**INSTRUCTIONS TO FOLLOW**:
Rewrite the entries from the line with "This screenshot has width=485, height=202." up to and including the line with "Image resolution: width=744", replacing "dropdown" with "drop-down menu" and leaving everything else unchanged.

**RAW RECORDS**:
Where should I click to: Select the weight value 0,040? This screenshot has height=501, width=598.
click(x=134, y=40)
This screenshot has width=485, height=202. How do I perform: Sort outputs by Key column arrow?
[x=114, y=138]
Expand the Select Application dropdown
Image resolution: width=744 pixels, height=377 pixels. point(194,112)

* * *

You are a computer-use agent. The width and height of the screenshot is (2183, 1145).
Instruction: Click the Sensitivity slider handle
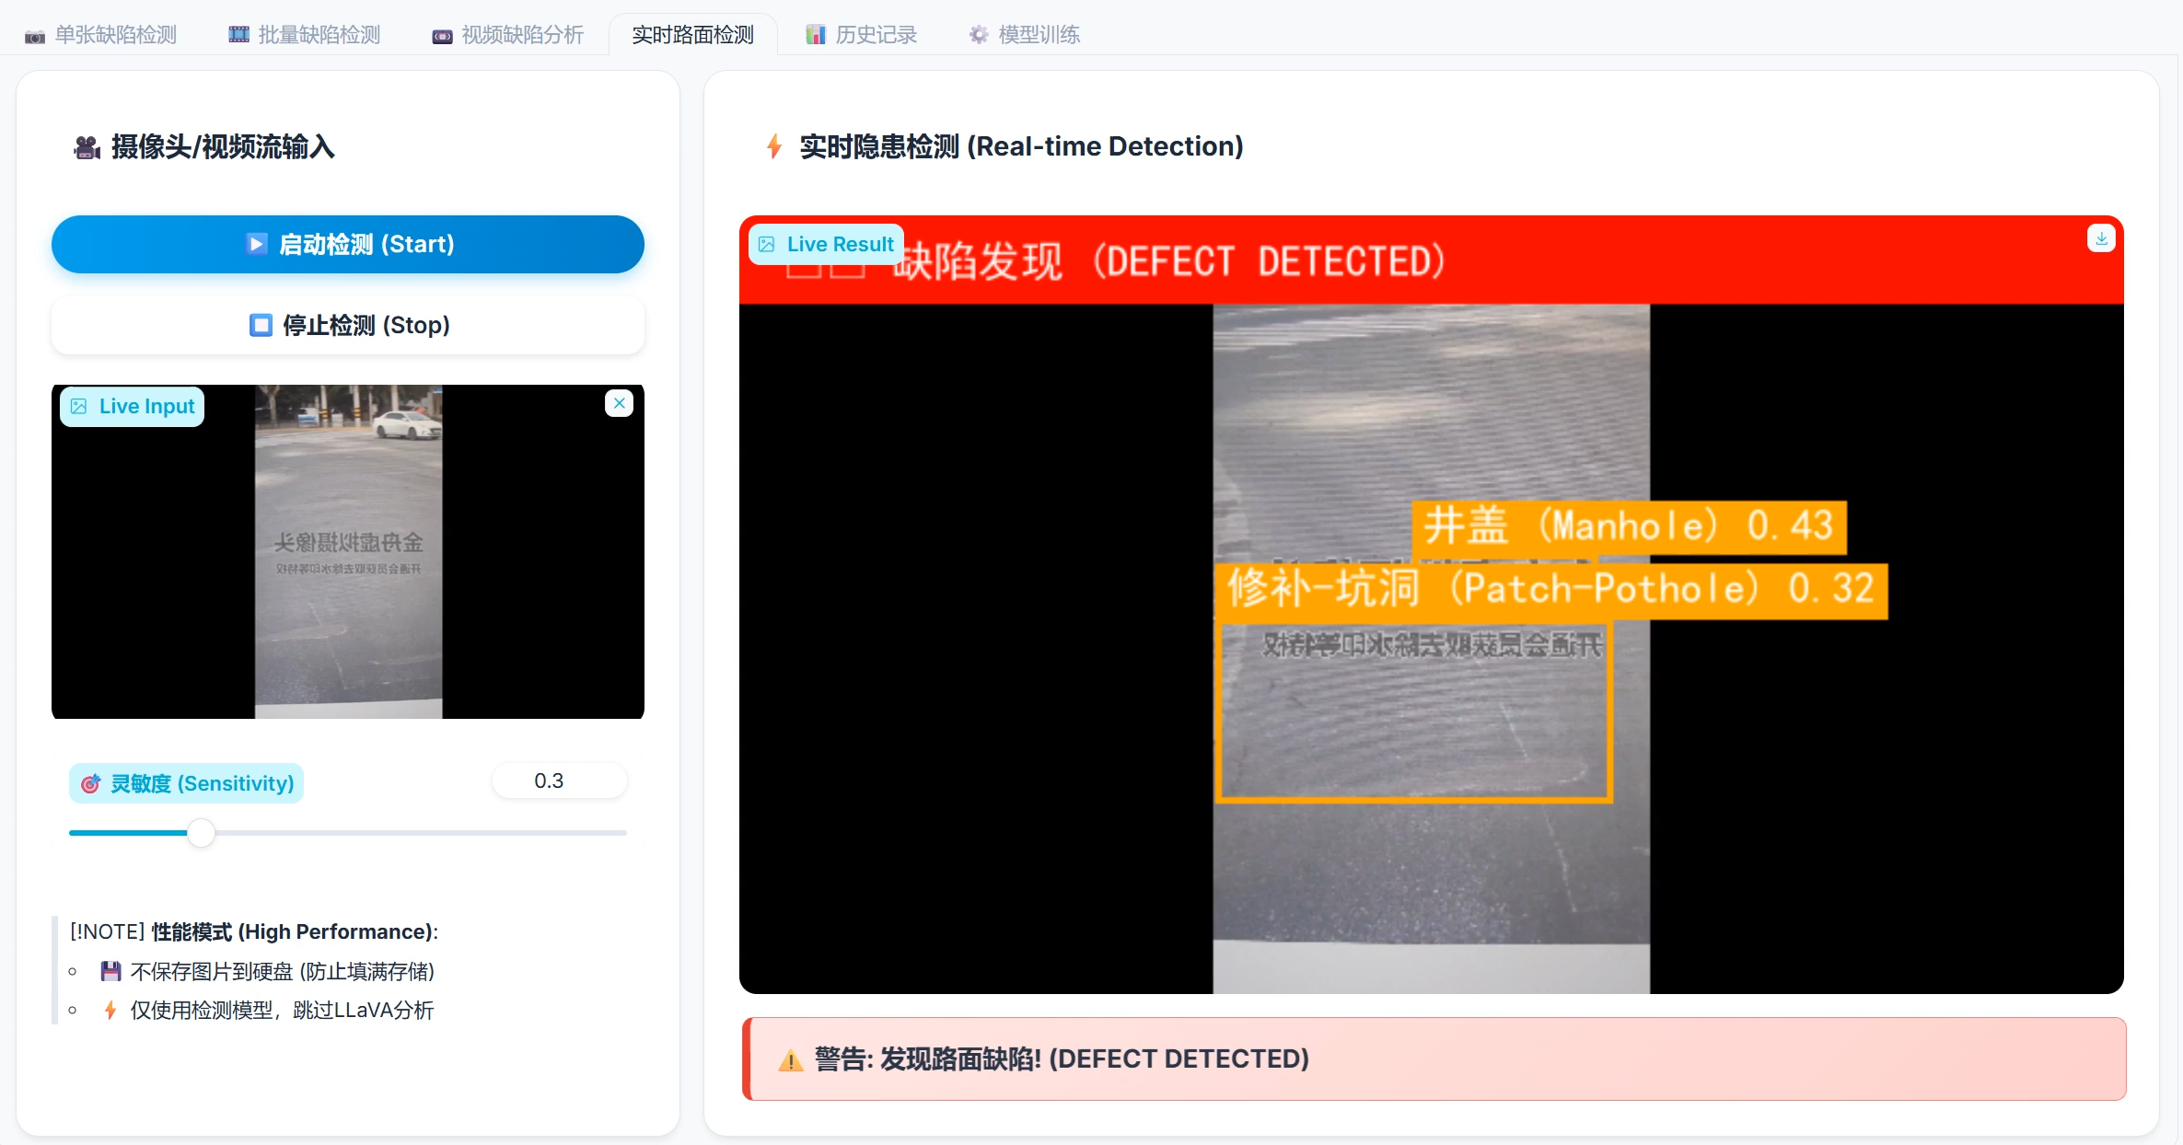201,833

--

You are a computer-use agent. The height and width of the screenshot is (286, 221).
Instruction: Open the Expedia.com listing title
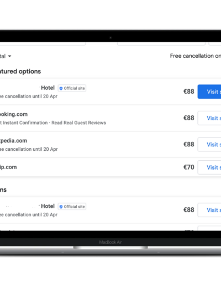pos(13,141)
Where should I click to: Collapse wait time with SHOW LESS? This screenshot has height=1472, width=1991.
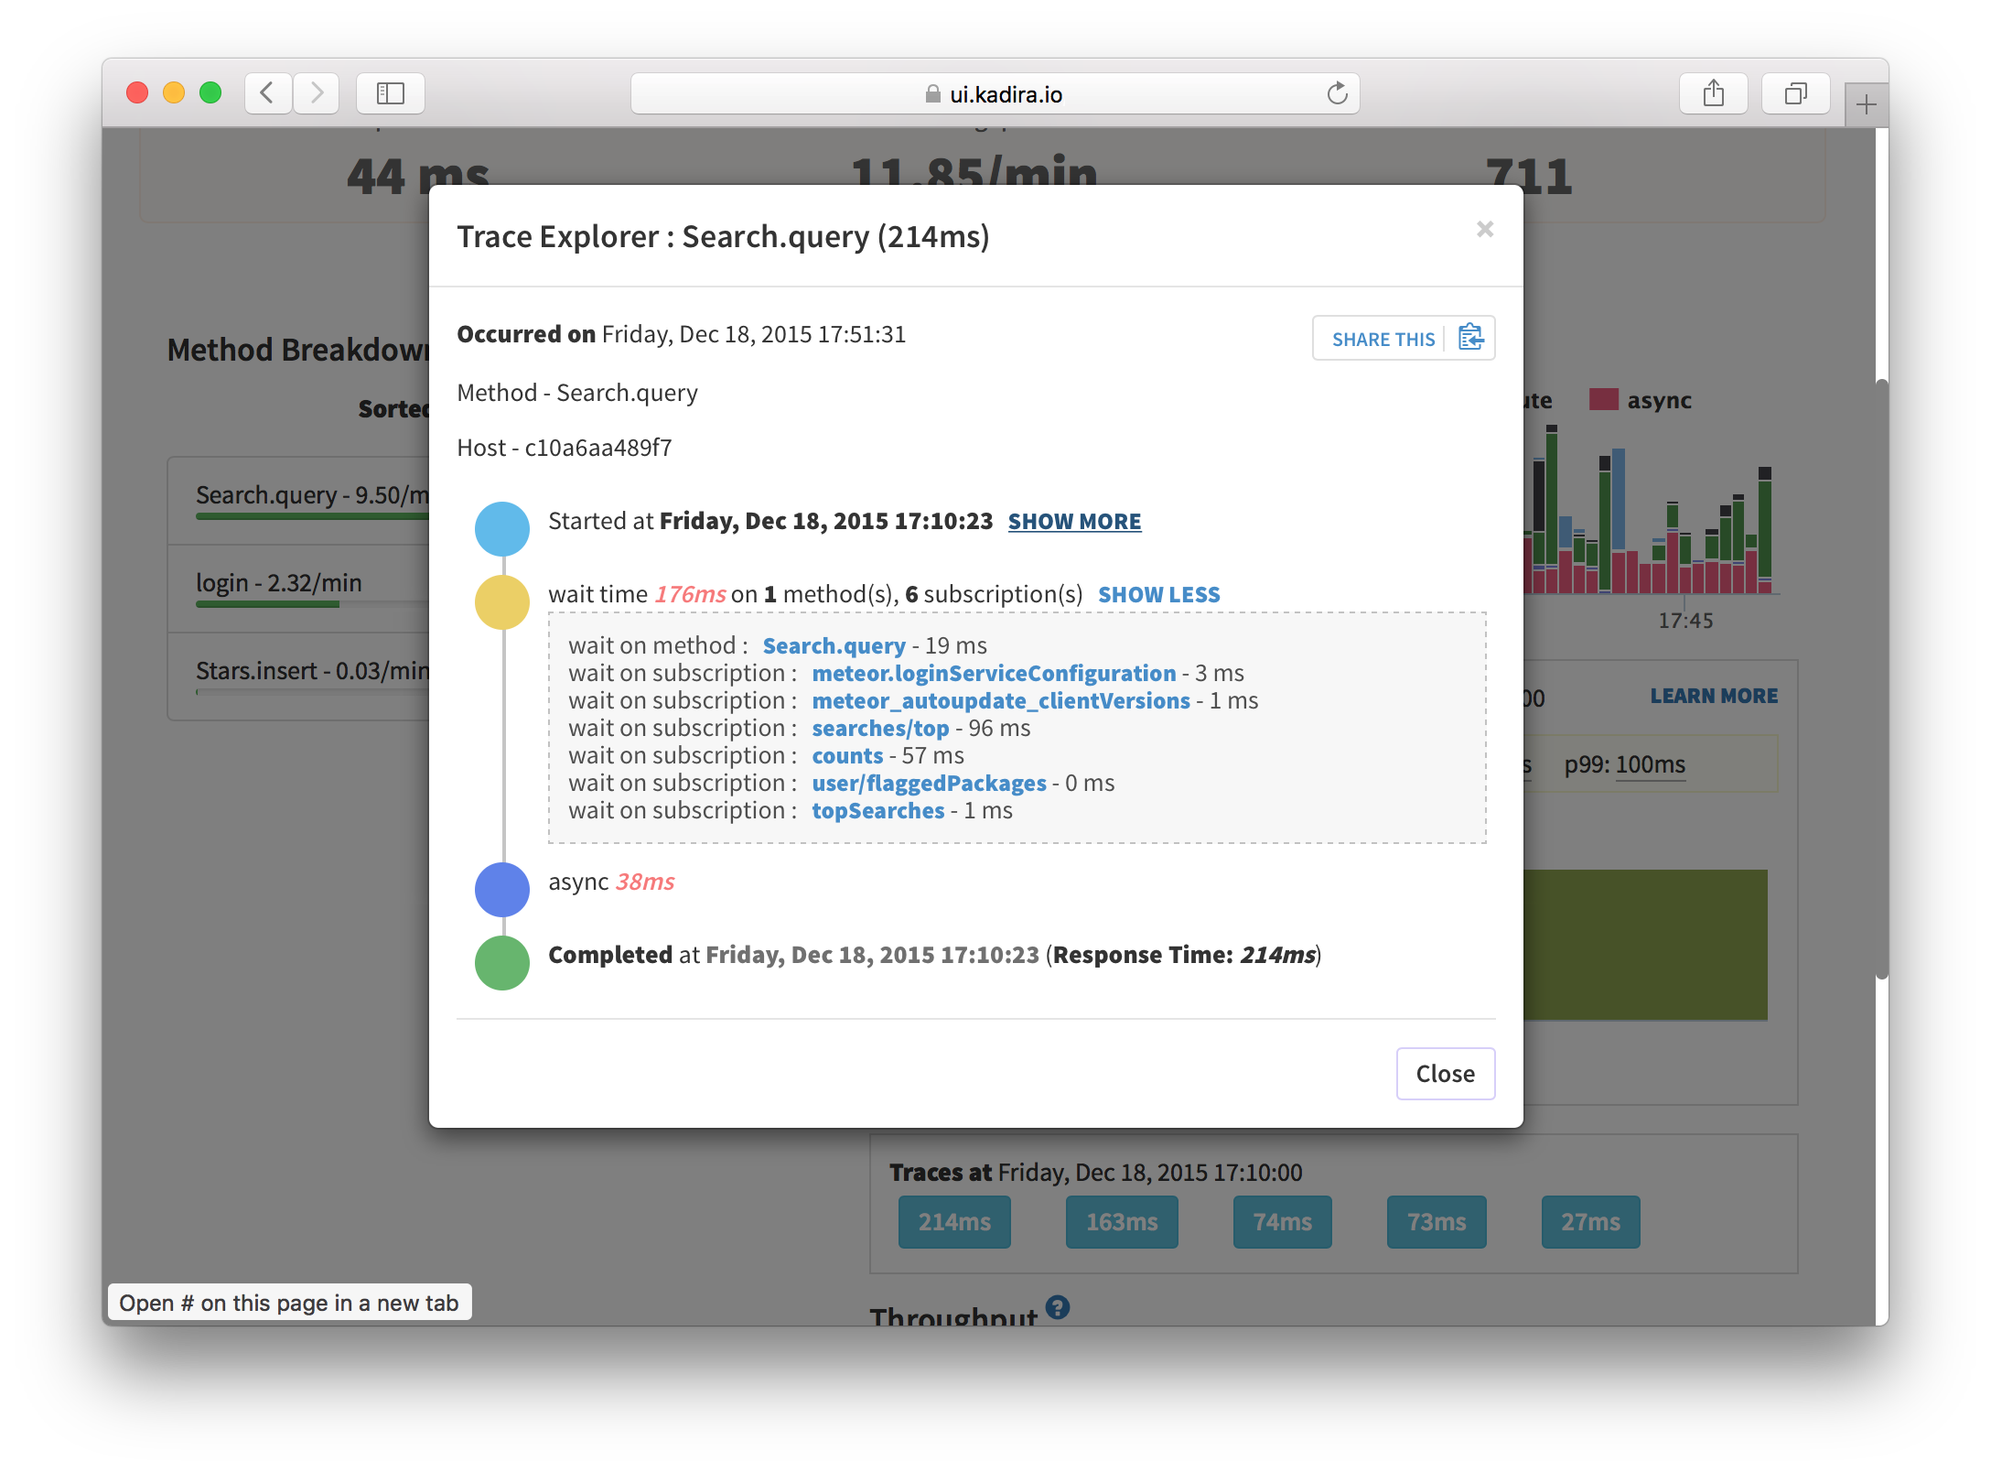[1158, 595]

**WRITTEN SOLUTION**:
This screenshot has width=485, height=202. How do I perform: Sort outputs by Key column arrow?
[x=114, y=138]
Expand the Select Application drop-down menu
Image resolution: width=744 pixels, height=377 pixels. point(194,112)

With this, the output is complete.